* EXERCISE AIM:
Update everything from the line containing "What do you see at coordinates (324, 312)" down to the line containing "center [30, 134]." by swapping "Locate an element on the screen" for "Point out an element on the display", and return only those lines with nothing else changed.

* DATA SUPPLIED:
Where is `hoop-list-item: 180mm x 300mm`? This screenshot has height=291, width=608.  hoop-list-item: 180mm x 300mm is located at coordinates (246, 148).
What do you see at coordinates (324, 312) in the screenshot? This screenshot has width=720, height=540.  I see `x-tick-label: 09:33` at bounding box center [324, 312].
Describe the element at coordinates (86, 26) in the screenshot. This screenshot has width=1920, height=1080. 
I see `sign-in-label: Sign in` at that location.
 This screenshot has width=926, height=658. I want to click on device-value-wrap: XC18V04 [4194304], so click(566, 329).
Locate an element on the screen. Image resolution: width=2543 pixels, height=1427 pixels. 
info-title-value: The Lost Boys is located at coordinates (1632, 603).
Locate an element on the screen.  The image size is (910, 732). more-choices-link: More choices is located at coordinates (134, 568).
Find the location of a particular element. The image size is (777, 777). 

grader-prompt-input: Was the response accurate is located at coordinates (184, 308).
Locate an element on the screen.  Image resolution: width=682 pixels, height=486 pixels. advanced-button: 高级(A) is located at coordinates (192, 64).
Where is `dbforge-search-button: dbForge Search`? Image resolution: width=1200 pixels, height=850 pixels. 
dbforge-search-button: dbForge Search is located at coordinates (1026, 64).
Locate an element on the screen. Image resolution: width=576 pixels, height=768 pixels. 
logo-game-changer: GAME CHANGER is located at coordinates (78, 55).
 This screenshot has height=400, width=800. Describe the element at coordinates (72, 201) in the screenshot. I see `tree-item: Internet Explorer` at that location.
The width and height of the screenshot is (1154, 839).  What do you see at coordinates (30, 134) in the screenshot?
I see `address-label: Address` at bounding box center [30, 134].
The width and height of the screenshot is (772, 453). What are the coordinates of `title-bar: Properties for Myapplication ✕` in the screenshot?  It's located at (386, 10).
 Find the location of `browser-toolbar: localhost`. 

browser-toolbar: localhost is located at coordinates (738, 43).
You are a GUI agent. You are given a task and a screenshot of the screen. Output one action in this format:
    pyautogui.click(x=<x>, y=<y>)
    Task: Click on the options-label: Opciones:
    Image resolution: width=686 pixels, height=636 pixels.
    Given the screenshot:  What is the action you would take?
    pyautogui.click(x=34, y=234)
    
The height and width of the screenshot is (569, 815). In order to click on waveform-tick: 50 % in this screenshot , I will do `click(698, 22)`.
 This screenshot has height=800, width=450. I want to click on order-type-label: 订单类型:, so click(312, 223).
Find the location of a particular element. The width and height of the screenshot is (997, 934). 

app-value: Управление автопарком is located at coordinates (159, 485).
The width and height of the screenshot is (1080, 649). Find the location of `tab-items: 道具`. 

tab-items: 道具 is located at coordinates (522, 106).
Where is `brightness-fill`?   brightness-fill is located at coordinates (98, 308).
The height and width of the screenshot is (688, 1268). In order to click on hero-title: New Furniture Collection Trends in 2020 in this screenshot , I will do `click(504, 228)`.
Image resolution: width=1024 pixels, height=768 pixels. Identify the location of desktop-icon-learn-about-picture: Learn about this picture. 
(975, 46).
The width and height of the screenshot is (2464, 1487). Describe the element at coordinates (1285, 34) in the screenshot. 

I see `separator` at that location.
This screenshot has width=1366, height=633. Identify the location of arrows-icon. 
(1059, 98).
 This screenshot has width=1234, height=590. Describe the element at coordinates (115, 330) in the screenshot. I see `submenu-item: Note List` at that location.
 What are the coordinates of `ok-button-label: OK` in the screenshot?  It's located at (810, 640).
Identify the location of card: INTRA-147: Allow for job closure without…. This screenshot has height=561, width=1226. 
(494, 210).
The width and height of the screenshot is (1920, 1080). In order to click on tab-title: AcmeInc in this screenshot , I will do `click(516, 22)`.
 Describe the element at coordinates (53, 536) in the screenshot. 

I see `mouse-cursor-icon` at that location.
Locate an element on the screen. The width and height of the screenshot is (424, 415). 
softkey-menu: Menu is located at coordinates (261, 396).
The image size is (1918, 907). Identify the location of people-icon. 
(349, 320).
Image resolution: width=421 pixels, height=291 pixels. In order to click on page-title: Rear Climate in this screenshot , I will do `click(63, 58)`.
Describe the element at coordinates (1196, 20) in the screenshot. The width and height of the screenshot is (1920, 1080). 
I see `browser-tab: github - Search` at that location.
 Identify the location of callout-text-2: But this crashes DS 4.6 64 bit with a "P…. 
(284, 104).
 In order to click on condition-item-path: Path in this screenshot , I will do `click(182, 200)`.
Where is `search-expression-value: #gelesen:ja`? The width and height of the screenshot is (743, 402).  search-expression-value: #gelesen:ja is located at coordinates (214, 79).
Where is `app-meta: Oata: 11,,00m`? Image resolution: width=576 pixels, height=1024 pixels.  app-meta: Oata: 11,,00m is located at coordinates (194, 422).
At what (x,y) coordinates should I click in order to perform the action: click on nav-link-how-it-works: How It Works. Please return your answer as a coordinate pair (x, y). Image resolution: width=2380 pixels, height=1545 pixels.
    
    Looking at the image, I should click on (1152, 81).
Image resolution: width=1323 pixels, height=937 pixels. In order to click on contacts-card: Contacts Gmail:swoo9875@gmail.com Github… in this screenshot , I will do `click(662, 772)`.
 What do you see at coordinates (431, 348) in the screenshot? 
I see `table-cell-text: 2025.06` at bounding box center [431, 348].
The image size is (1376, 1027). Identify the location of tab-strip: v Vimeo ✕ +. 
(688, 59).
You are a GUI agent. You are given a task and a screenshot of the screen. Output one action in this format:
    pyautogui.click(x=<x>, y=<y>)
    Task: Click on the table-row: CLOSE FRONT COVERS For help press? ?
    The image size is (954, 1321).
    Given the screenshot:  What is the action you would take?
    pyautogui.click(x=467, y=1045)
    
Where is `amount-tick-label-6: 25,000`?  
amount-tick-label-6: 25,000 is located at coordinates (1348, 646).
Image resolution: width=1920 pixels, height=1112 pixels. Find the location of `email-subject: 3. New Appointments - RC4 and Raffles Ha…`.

* REPLY:
What do you see at coordinates (324, 312) in the screenshot? This screenshot has width=720, height=540.  I see `x-tick-label: 09:33` at bounding box center [324, 312].
Describe the element at coordinates (86, 26) in the screenshot. This screenshot has width=1920, height=1080. 
I see `sign-in-label: Sign in` at that location.
 This screenshot has width=926, height=658. I want to click on device-value-wrap: XC18V04 [4194304], so click(566, 329).
Point out an element on the display. Image resolution: width=2543 pixels, height=1427 pixels. 
info-title-value: The Lost Boys is located at coordinates (1632, 603).
Point out an element on the display.  The image size is (910, 732). more-choices-link: More choices is located at coordinates (134, 568).
Find the location of a particular element. The image size is (777, 777). 

grader-prompt-input: Was the response accurate is located at coordinates (184, 308).
Point out an element on the display.  Image resolution: width=682 pixels, height=486 pixels. advanced-button: 高级(A) is located at coordinates (192, 64).
Where is `dbforge-search-button: dbForge Search`? Image resolution: width=1200 pixels, height=850 pixels. 
dbforge-search-button: dbForge Search is located at coordinates (1026, 64).
Point out an element on the display. Image resolution: width=576 pixels, height=768 pixels. 
logo-game-changer: GAME CHANGER is located at coordinates (78, 55).
 This screenshot has height=400, width=800. Describe the element at coordinates (72, 201) in the screenshot. I see `tree-item: Internet Explorer` at that location.
The width and height of the screenshot is (1154, 839).  What do you see at coordinates (30, 134) in the screenshot?
I see `address-label: Address` at bounding box center [30, 134].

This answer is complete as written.